While it is not possible to exhaustively cover all the aspects which need to be looked into before paying that initial apparently meagre booking amount, we provide following vital check points which should be found incorporated in the builder-buyer agreement.


  1. Specific mention of the total of units with approvals.

  1. Phases or stages in which construction would proceed.

  1. Specifications of construction material and workmanship.

  1. List and specification of electrical, sanitary and hardware fittings.

  1. List and specifications of permanent fixtures and provisions which would be provided by the builder.

  1. Preferably let there be a sample flat and annexation of all its specifications to the builder-buyer agreement.

  1. List and specifications of the external development facilities and tentative/approximate charges post take over of the project.

  1. Specification and earmarking of units which form part of each distinct time schedule if there are different time schedules for different set of units within the project.

  1. Explanation for longer than 18-24 months’ time period for offer and readiness for possession since this is the time within which a well- managed project comfortably finishes the construction and interior.

  1. Construction stage rather than time linked payment schedule.

  1. Optimization of instalment amount vis a vis construction worth. The finishing and interior components involve maximum expenditure and hence a major chunk of the total payment say around 25% (and not 10% which is normally reserved) should be kept payable at the time of offer of possession with all interior and external works complete.

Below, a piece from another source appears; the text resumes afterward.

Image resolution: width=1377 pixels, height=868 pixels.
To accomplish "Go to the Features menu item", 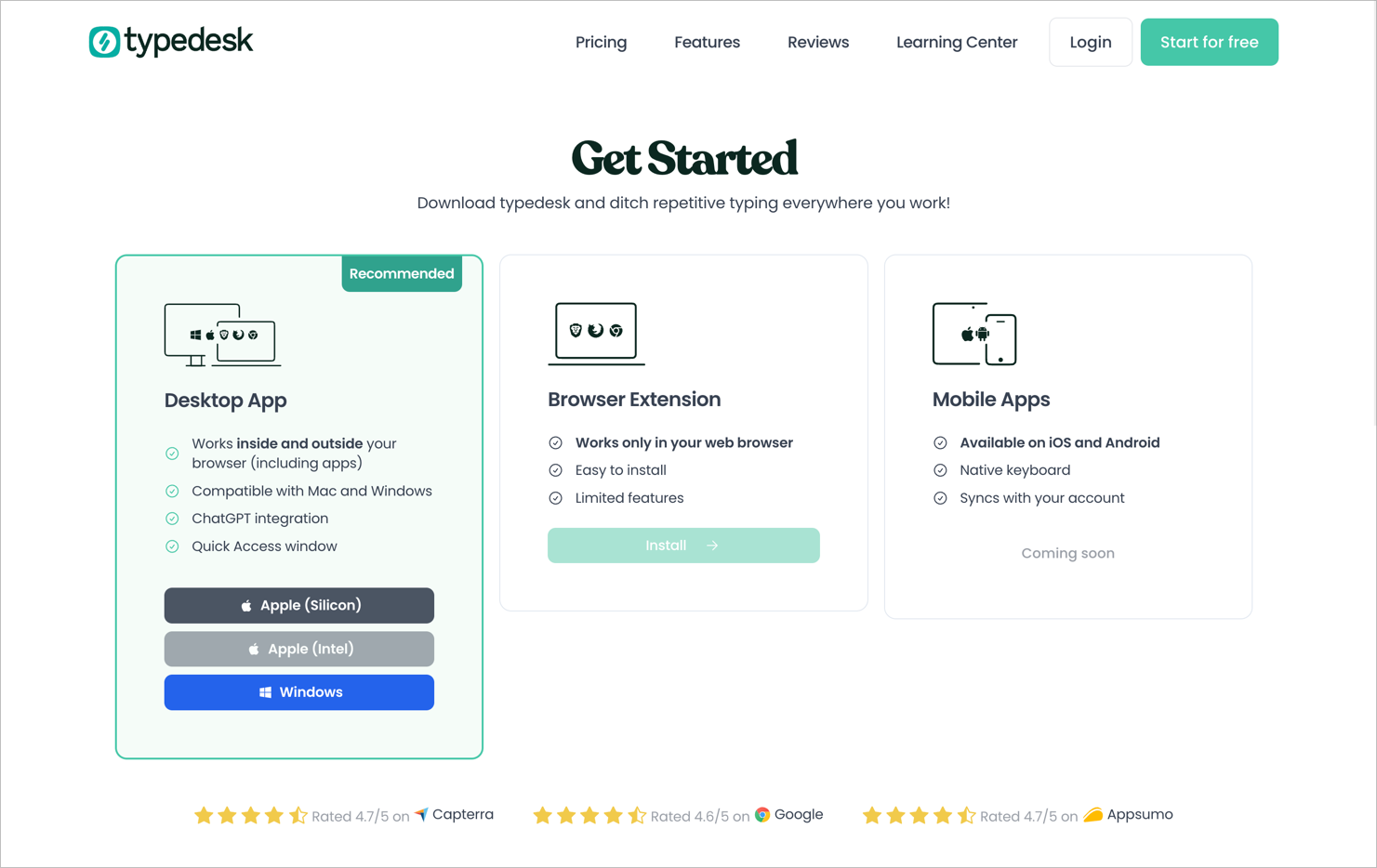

  1. Often this a is a clause which is omitted any reference to. It is about the external development. It should cover development of external facilities- sewerage, water, lighting, security, facilities and all other external amenities -parks, playgrounds etc. The builder should commit to bring up and complete the development of external facilities with the completion of first set of units being offered for possession rather than the later or the last ones.

  1. Timing and money are the core of real estate business. Delay in handing over of a unit causes substantial opportunity and financial losses to the purchaser/user. The profits of builders do not remain limited to merely the bank rate of interest on the capital. In case of delay the losses to the buyer are way beyond the calculations of merely the rate of interest on capital. Financial commitment to a project binds the buyer in more ways than one. Hence, if the delay is attributable to the builder, then interest rates should be fixed at penal rates (at-least double the bank rates) rather than at or little above the bank rates of interest.

It has been the practice in some builder-buyer agreement to fix bank rates of interest to be paid by the builder in case of delay. The builder is encouraged to delay since the cost of capital which he has to borrow from financial institutes or open market is much higher than the one he is obliged to pay to the buyer. Such builders use purchaser money for long durations instead of completing the project and are happy to pay agreed rate of interest for delay which is lower than other avenues and is available in home without any procedural hassles and penal costs. However, RERA provides for interest at the same rate from the builder as he has specified to recover from the purchaser. Salient point is that it is to be recovered from the date of payment by the purchaser and not from the date delayed beyond agreed date of possession.

  1. One of the most important tip for a builder-buyer agreement is avoidance of the arbitration clause. In our experience an arbitration clause never suits the individual. In outcome arbitration would benefit the builder establishment more than the individual. Consumer courts and RERA like authorities are better oriented to suit the interests of the buyer and option of arbitration should best be avoided inclusion in the builder -buyer agreement.